Como resultado da medida, nesta 6ª feira (12.abr), as ações preferenciais da estatal tinham, às 15h35 (horário de Brasília), queda expressiva de 7,32%, negociadas a R$ 25,95.

Os investidores remetem a atitude de Bolsonaro à da ex-presidente Dilma Rousseff, que, durante o 2º mandato presidencial, promoveu intervenções governamentais na petrolífera, como forma de controlar os preços dos combustíveis.

A forte queda das ações da Petrobras, empresa cujos ativos preferenciais e ordinários possuem forte peso na composição de carteira do Ibovespa, provoca perdas nos negócios paulistas. Às 15h35, o índice acumulava queda de 1,81%, aos 93.039 pontos.

A ingerência que assusta o mercado

Na 5ª feira, a Petrobras havia decidido aumentar em 5,7% o preço médio do litro do diesel repassado às refinarias, após mais de 20 dias sem manutenção.
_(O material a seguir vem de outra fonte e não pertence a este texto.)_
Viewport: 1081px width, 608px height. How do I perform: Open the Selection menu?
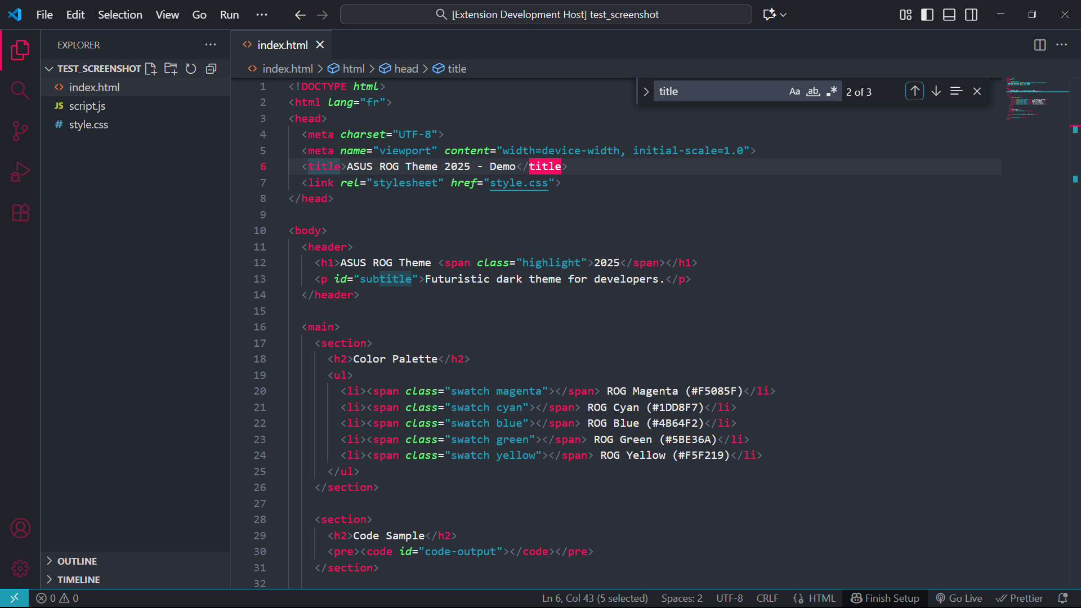pos(120,15)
O novo valor seria de R$ 2,2662.

Em 26 de março, a companhia havia decidido que a política de preços repassada aos preços do diesel não deveriam sofrer alterações por 1 período inferior a 15 dias.

Desde 22 de março, o preço médio do litro do diesel encaminhado às refinarias é administrado a R$ 2,1432. Bolsonaro teria tomado a decisão após uma conversa, de 20 minutos, com o ministro da Casa Civil, Onyx Lorenzoni.

Os 2 chegaram à conclusão de que a elevação do valor do combustível, no momento, seria inoportuno, e poderia aumentar o risco de uma nova paralisação dos caminhoneiros.

Câmbio estressa

Às 15h35, o dólar norte-americano tinha alta de 0,60%, cotado a R$ 3,881 a venda. A trajetória da moeda norte-americana, durante o dia, refletia a diminuição ao risco, por parte dos agentes econômicos, após a intervenção de Bolsonaro no preço do diesel.